MRI and MRS were carried out at Birmingham Children’s Hospital, prior to the patient receiving treatment, on a 1.5T Siemens Symphony Magnetom with a single channel head coil and a 1.5T GE Signa Excite scanner equipped with an 8-channel head coil. Standard imaging included T1 and T2 weighted images of the brain followed by gadolinium contrast administration and then T1 weighted images of the head and spine where appropriate. The conventional imaging set was used to delineate the margins of the primary tumor from known characteristics (12) and the voxel for MRS was placed entirely within this region encompassing as much of the solid component of the lesion as possible.

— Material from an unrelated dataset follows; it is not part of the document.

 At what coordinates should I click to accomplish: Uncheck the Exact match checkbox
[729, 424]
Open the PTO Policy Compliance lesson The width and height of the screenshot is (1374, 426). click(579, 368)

Point resolved single voxel spectroscopy (PRESS) (13) was performed with an echo time of 30ms and a repetition time of 1500ms. Cubic voxels of either 2cm or 1.5cm length were used depending on the size of the tumor. Water suppressed data was acquired with 128 repetitions from the larger voxels and 256 repetitions from the smaller ones. A corresponding water unsuppressed spectrum was also acquired with 4 scans for use as a concentration reference. The TARQUIN (14) analysis package (version 4.2.11) was used to determine metabolite concentration and data quality parameters from the raw MRS data. The following metabolites were measured: alanine (Ala); citrate (Cit); creatine (Cr); gamma-Aminobutyric acid (GABA); glycerophosphocholine (GPC); glucose (Glc); glutamine (Gln); glutathione (Glth); glutamate (Glu); glycine (Gly); myo-inostial (Ins); lacate (Lac); N-acetylaspartate (NAA); N-acetylaspartylglutamate (NAAG); phosphocholine (PCh); scyllo-inositol (scyllo); taurine (Tau); total-choline (TCho=GPC+PCh); total-NAA (TNAA=NAA+NAAG) and total-lipids at 1.3ppm (TLip13). It is known that phosphocreatine produces a signal indistinguishable from creatine at a field strength of 1.5T. Therefore, future references to creatine or Cr are equivalent to creatine + phosphocreatine. Whilst all metabolites listed were included in the fitting process, Glc and GABA were excluded from further analysis due to limited evidence demonstrating they are reliably measured in brain tumor tissue. NAA and NAAG were not considered as individual measurements, since it is unlikely that these signals can be resolved at 1.5T given the high degree of overlap and low level of TNAA in this tumor group.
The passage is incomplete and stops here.